■ ACTIVITY: Everything from the line containing "Seating Chart (295, 2093)" through the last line of the data below should be set down exactly, and nothing else.
____
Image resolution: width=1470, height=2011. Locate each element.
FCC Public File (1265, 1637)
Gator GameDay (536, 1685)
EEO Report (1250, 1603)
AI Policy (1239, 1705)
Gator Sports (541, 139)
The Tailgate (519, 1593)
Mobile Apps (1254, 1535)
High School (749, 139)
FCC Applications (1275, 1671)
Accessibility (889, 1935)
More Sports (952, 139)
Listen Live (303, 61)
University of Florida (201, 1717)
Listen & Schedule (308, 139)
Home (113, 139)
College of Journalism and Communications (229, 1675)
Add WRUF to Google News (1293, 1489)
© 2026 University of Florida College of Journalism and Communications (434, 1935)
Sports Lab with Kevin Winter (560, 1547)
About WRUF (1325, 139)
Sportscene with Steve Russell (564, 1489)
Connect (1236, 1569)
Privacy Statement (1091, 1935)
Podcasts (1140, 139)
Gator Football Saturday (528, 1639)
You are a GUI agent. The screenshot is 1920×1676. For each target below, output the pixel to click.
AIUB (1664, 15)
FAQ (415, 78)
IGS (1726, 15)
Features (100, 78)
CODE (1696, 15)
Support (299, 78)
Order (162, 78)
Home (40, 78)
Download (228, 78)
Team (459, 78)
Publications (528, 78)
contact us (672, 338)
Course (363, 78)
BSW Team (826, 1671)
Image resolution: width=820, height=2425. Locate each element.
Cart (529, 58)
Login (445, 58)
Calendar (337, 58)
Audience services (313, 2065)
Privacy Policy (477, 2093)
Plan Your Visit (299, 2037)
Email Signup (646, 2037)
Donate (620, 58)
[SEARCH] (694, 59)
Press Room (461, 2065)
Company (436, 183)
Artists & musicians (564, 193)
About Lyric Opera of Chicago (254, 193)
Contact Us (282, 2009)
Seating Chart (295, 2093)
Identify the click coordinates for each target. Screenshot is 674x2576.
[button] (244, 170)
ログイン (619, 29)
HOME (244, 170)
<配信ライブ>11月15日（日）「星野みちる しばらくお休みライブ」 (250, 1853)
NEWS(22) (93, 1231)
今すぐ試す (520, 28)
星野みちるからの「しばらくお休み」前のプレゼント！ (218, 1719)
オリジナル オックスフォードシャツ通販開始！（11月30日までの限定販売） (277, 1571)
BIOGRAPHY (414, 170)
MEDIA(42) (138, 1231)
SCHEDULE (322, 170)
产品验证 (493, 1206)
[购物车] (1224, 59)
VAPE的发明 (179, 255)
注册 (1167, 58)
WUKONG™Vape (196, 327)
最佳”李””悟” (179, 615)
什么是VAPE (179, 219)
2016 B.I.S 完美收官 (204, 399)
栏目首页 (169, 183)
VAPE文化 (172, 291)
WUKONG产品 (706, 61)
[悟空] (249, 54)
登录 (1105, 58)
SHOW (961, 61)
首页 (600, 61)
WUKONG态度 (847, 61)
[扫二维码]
____
■ RESPONSE:
Seating Chart (295, 2093)
Identify the click coordinates for each target. Screenshot is 674x2576.
[button] (244, 170)
ログイン (619, 29)
HOME (244, 170)
<配信ライブ>11月15日（日）「星野みちる しばらくお休みライブ」 (250, 1853)
NEWS(22) (93, 1231)
今すぐ試す (520, 28)
星野みちるからの「しばらくお休み」前のプレゼント！ (218, 1719)
オリジナル オックスフォードシャツ通販開始！（11月30日までの限定販売） (277, 1571)
BIOGRAPHY (414, 170)
MEDIA(42) (138, 1231)
SCHEDULE (322, 170)
产品验证 (493, 1206)
[购物车] (1224, 59)
VAPE的发明 (179, 255)
注册 (1167, 58)
WUKONG™Vape (196, 327)
最佳”李””悟” (179, 615)
什么是VAPE (179, 219)
2016 B.I.S 完美收官 (204, 399)
栏目首页 (169, 183)
VAPE文化 (172, 291)
WUKONG产品 (706, 61)
[悟空] (249, 54)
登录 (1105, 58)
SHOW (961, 61)
首页 (600, 61)
WUKONG态度 (847, 61)
[扫二维码]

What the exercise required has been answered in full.